Edebiyat, sanat, kültür, bilim dallarında ödüller, armağanlar günün konusu… Kimi zaman gazete sayfalarında gözle görülmeyecek kadar küçük yer alıyor, kimi zaman da ödül kazananın ününe göre değerlendiriliyor.

Bir yapıt ortaya koymak, önemli bir olaydır. Bir de kamu önünde beğenilmiş ve ödüllendirilmişse…

Tartışmalı bir sorundur bu ödüller!.. Örneğin, Nurullah Ataç karşıydı, ödüllerin verilmesinden hiç hoşlanmazdı. Doğrusu o yıllarda ödüller de çok değildi, şimdiki gibi…

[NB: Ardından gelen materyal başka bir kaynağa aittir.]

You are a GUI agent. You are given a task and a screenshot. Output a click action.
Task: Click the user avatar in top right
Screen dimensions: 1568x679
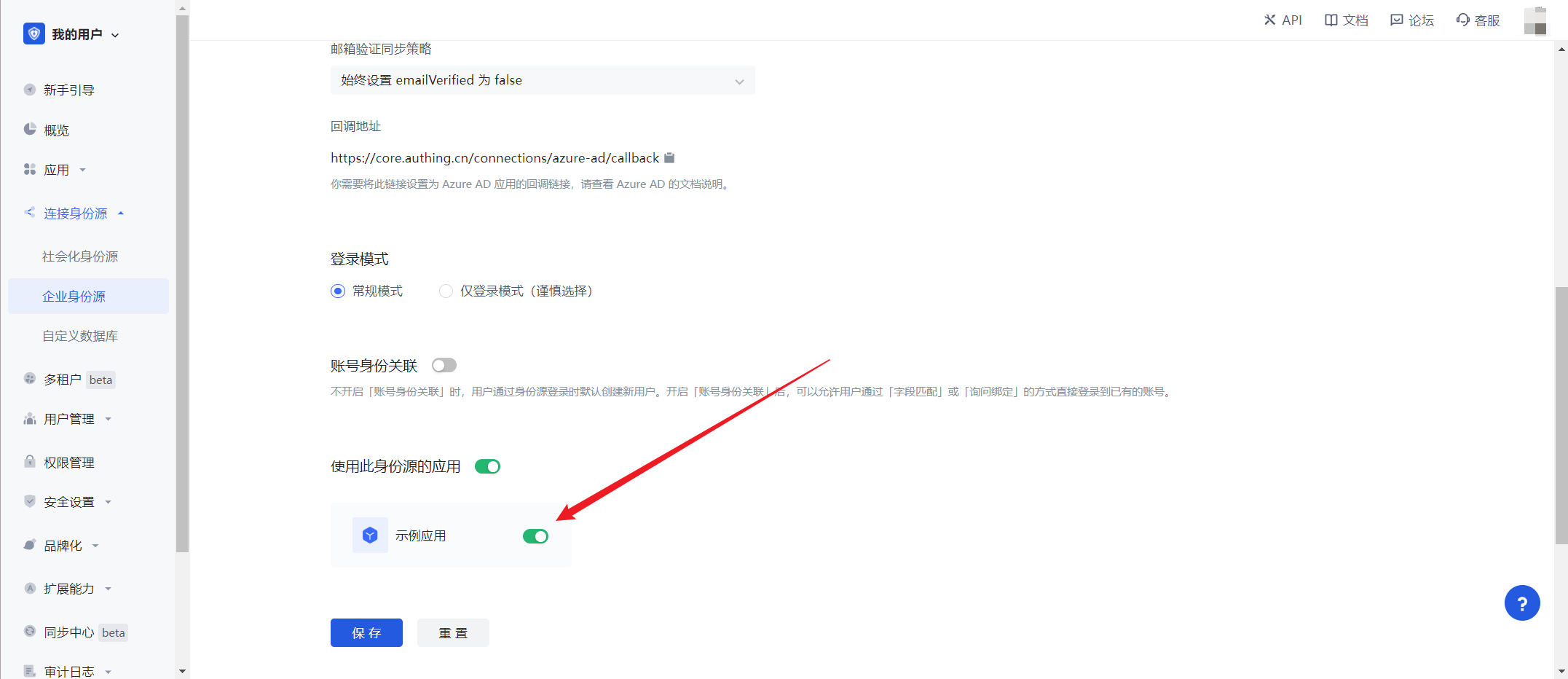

Aramızda bu konuda tartışma çıkmıştı. Ben ödüllerin sanatta, edebiyatta çok yararlı olduğunu, olacağını yazmıştım. O ise ödül kazanmanın önemsizliğini, çok kez de ödül diye değerlendirilen yapıtların hiç de önemli şeyler olmadığını, işin içinde dostlukların, arkadaşlıkların etkin olduğunu yazmıştı.

***

Ama, ödüller var artık! Türk Dil Kurumu’nun ödülleri mazi oldu. Varlık ödülleri hâlâ yaşıyor, devletin beş yılda bir verdiği ödüller de, Yunus Nadi, Simavi daha başka, yitik yazarların, şairlerin adlarını taşıyanlar da, Orhan Kemal, Sait Faik, Naim Tirali gibi.

***

Bu yıl da iki önemli ödül olayını yaşadık. Biri yüz yıl önce yazılmış, Anadolu köylerinin yoksulluğunu anlatan “Küçük Paşa” ödülü. Türk edebiyatında ilk kez gerçeklerimizi yansıtan romanın adını taşıyan ödül… Niğdeli aydınların katkısıyla oluşan bu ödül Adnan Binyazar’a verildi. Köy olayını yüz yıl önce gözler önüne getiren bir romanın adına verilen bu ödüle en çok yaraşan yazardı, Adnan Binyazar…

***

Sevgili dostum, yakın arkadaşım Naim Tirali adına verilen ödül genç öykücülere kendilerini kanıtlamak alanında yararlı bir girişim oldu. Bu yıl Naim Tirali ödülünü iki genç yazarımız kazandı Tekin Budakoğlu’nun “Aşk Yüzleri” ile Mine Utku’nun “Sessizlik Oyunu” değerli bir jürinin oylarıyla başarılı oldular.

***

Ben ne kadar çok ödül olursa o kadar yararlı olur diyorum. Her kitap bir değerdir. Yazarları korumak, okumak, tanınmasını sağlamak için de ödüllerin çok yararı var. Ama genç bir yazara “al sana ödül” diye bir kâğıt parçası vermek olmaz! Gerekli bir armağan da yanı sıra sunulmalı…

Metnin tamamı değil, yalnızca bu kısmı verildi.